Driving Zero Trust Through Interoperability and Smarter Procurement

 

Original broadcast 5/11/25

Presented by Okta & Carahsoft

As federal agencies ramp up their zero trust implementations, many are running into a common obstacle: complexity. With dozens of vendors offering solutions aligned to the Department of Defense's (DoD) Zero Trust Reference Architecture, it can be tempting to approach the journey as a checklist—one vendor for each of the 91 target activities, selected to fulfill a technical requirement.

But according to Sabrina Lea, Federal Sales Director at Okta, that approach is a recipe for trouble.

“Don’t just buy a bunch of vendors and go down a checklist,” Lea cautioned in a recent interview on Fed Gov Today. “You can find a vendor for all 91 [activities], or maybe center it around 30. It doesn’t matter. The key is not how many boxes you check. It’s how well your tools talk to each other.”

Lea’s perspective, grounded in her experience with a leading identity and access management provider, challenges conventional procurement models and places a spotlight on the unseen connective tissue of modern cybersecurity: shared signals.

Shared Signals: The Heart of Zero Trust

Screenshot 2025-05-09 at 11.24.15 AMThe principle of shared signals is central to how Okta—and Lea—thinks about effective zero trust architecture. In practical terms, it means that one tool’s security insight can and should trigger action in another. If an identity provider detects a compromised account, it should be able to notify an endpoint protection solution, which can then restrict access or isolate the device. And vice versa.

“The most important thing in zero trust is this concept of shared signals,” Lea emphasized. “If I’m an identity vendor and you’re an endpoint vendor, and we don’t alert each other when something looks suspicious, then we’re not achieving the promise of zero trust.”
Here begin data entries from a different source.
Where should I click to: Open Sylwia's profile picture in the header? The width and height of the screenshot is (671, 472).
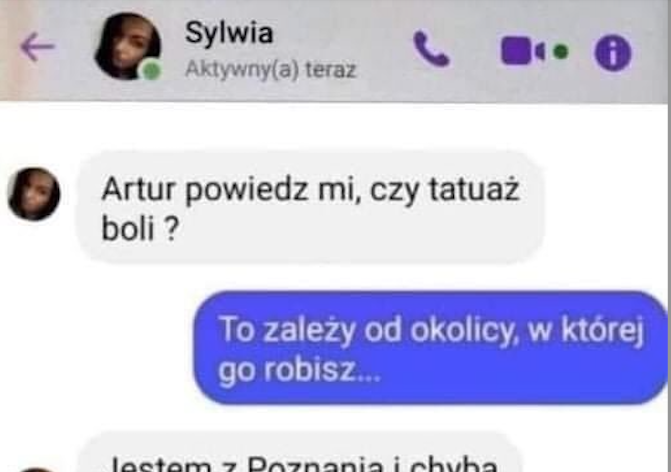coord(128,46)
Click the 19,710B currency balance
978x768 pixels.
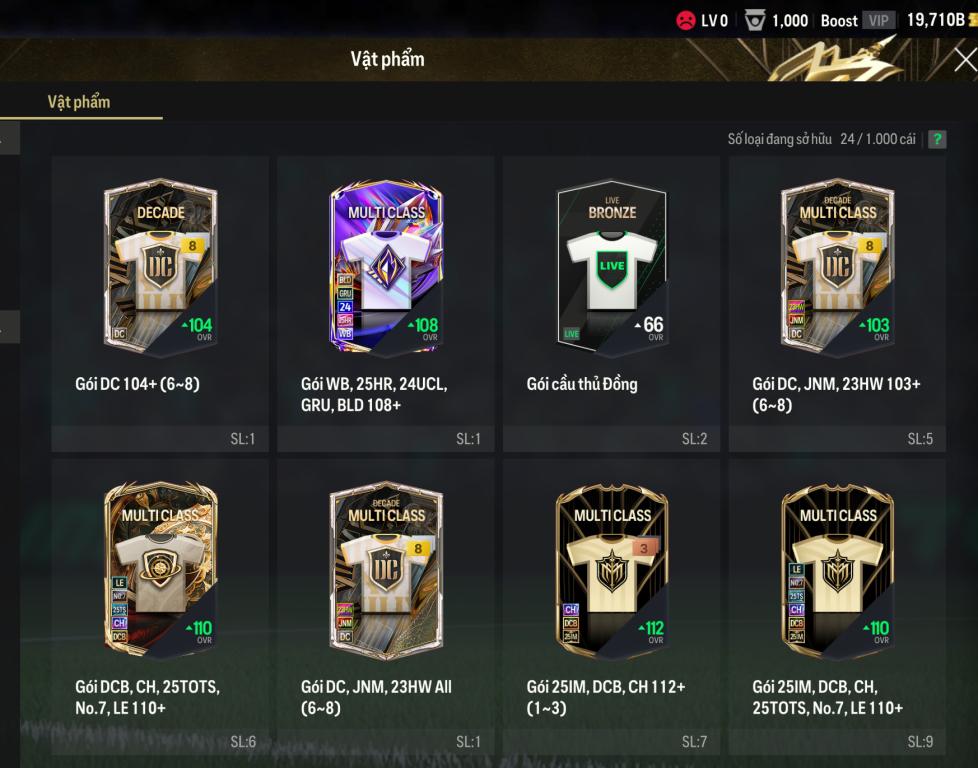pos(936,20)
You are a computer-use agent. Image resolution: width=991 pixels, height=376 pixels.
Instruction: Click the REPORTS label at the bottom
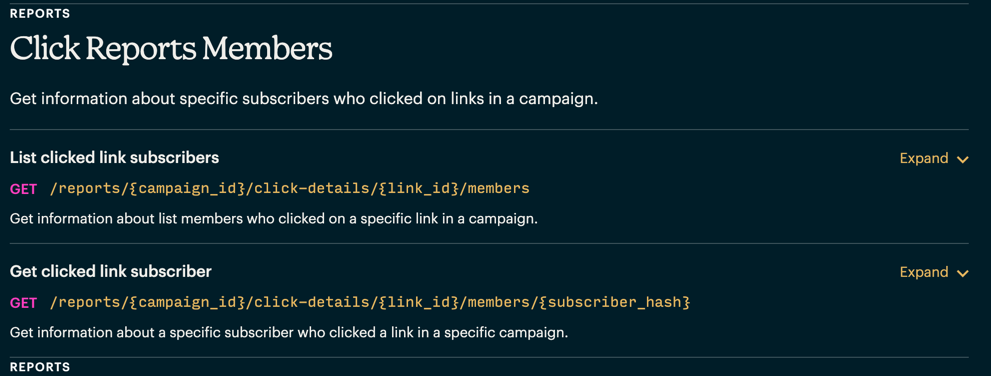click(x=40, y=367)
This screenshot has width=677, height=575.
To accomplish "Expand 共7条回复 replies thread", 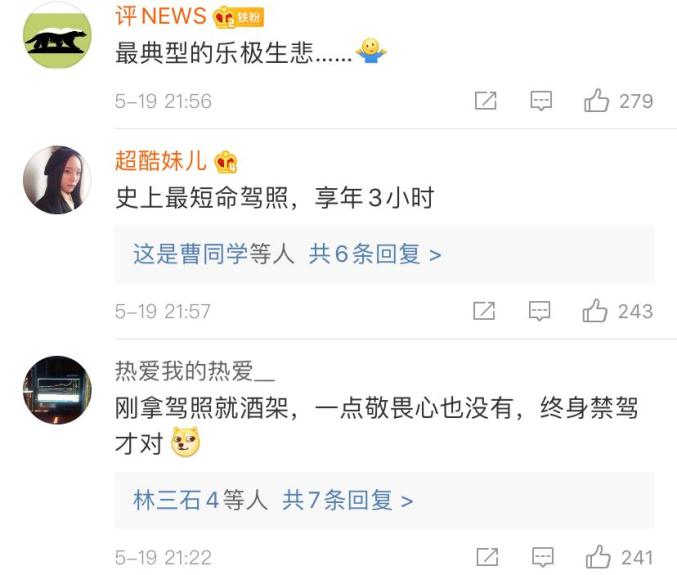I will click(x=348, y=500).
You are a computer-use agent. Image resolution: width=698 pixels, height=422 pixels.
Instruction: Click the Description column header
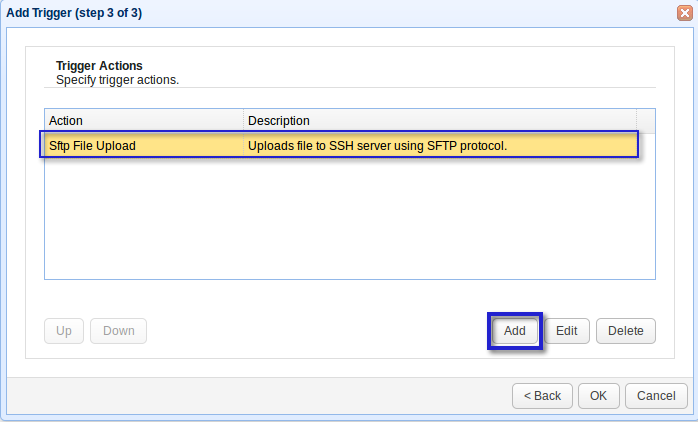(x=440, y=121)
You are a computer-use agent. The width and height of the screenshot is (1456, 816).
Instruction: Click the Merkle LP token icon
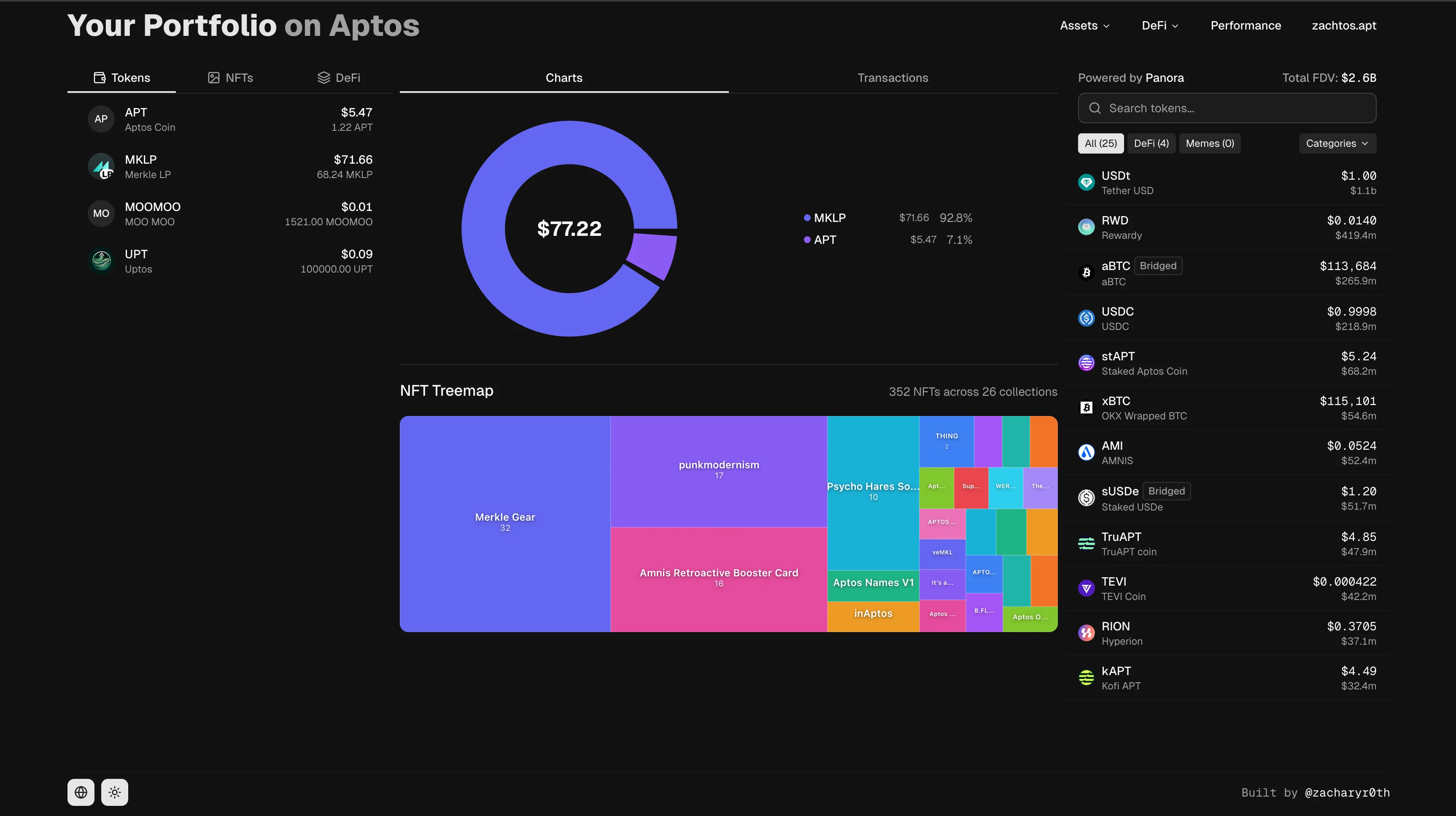click(x=101, y=166)
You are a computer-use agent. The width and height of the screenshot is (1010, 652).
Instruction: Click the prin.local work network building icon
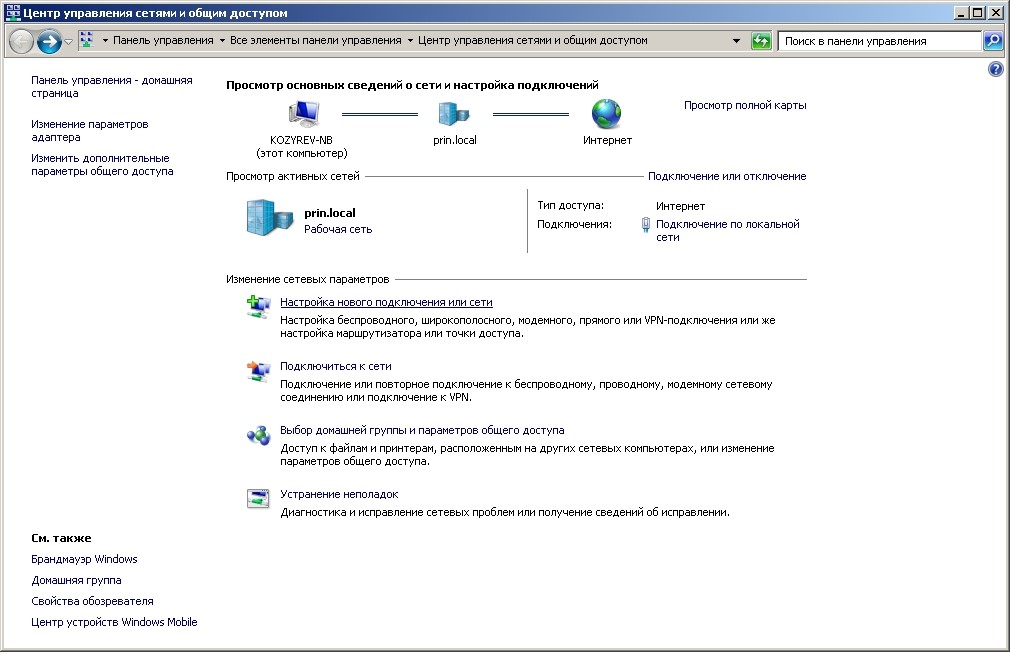point(269,218)
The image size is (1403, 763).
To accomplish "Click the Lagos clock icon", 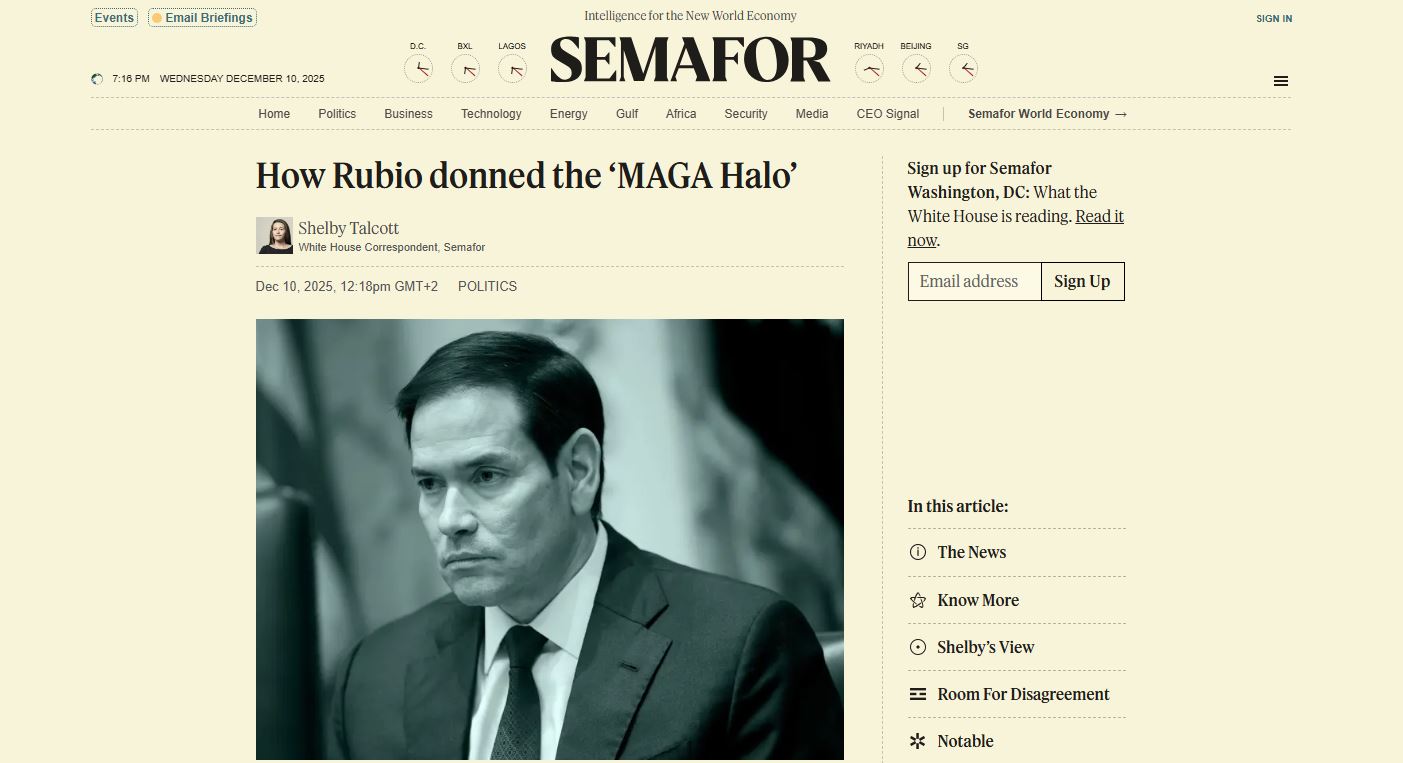I will [x=512, y=69].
This interoperability isn’t just a nice-to-have—it’s a necessity for building a truly adaptive, responsive security posture. Yet it’s often overlooked when agencies assess products on their own merits rather than on how well they integrate into a broader ecosystem.

Open Standards and Pre-Built Integrations

One of Lea’s key recommendations for agencies is to prioritize vendors that support open standards and protocols. Open standards not only make integrations easier but also future-proof investments by avoiding proprietary lock-in.

“There are better ways to assess what’s out there in the market than traditional RFIs,” she said. “Go with vendors who support independent, neutral, open protocols.”

Pre-built integrations are another area where agencies can accelerate progress. Okta, for example, offers hundreds of integrations with infrastructure and security providers. These out-of-the-box connectors can significantly shorten deployment timelines and reduce complexity—two advantages that are particularly valuable in fast-moving zero trust environments.

Rethinking Procurement: Smaller RFIs, Faster Wins

Lea also questions the efficacy of large-scale RFIs and RFPs that require vendors to conform to every operational environment—including highly customized, air-gapped, and classified systems.

“There’s a lot of talk in DoD about wanting modern SaaS cloud and innovative technology,” she said. “But when requirements say the tool must work on all fabrics, including every classified system, you’re basically ensuring that only legacy vendors can respond.”

Her solution: break down big problems into smaller, more targeted procurements. Agencies can pursue modular RFIs that solve a specific problem or deliver a quick win, rather than trying to “eat the whole elephant” with a single, monolithic acquisition.

It’s a mindset shift—one that’s gaining traction thanks to new guidance around Other Transaction Authorities (OTAs), which allow for faster and more flexible contract execution. OTAs can help agencies test new capabilities quickly and iterate based on results, without being locked into long-term commitments.

Talent Will Drive the Future

IMG_7623For all the emphasis on technology, Lea believes that human capital will ultimately determine how successful the government is at modernizing its cybersecurity posture.

“Retaining talent right now is critical in our government,” she said. “The more innovative talent we can keep on staff, the better the process will be.”

That talent is what enables agencies to evaluate emerging tools more effectively, implement them efficiently, and stitch together the integrations that bring zero trust architectures to life.

A Clear Message to Agencies

Lea’s message to federal IT leaders is clear: focus less on checkboxes, and more on connections. True zero trust isn’t about how many tools you have—it’s about how intelligently they work together. That means investing in open standards, pursuing practical procurement models, and supporting the technical teams who make integration happen.

“Innovation doesn’t come from complexity,” she said. “It comes from clarity, and from systems that talk to each other when it matters most.”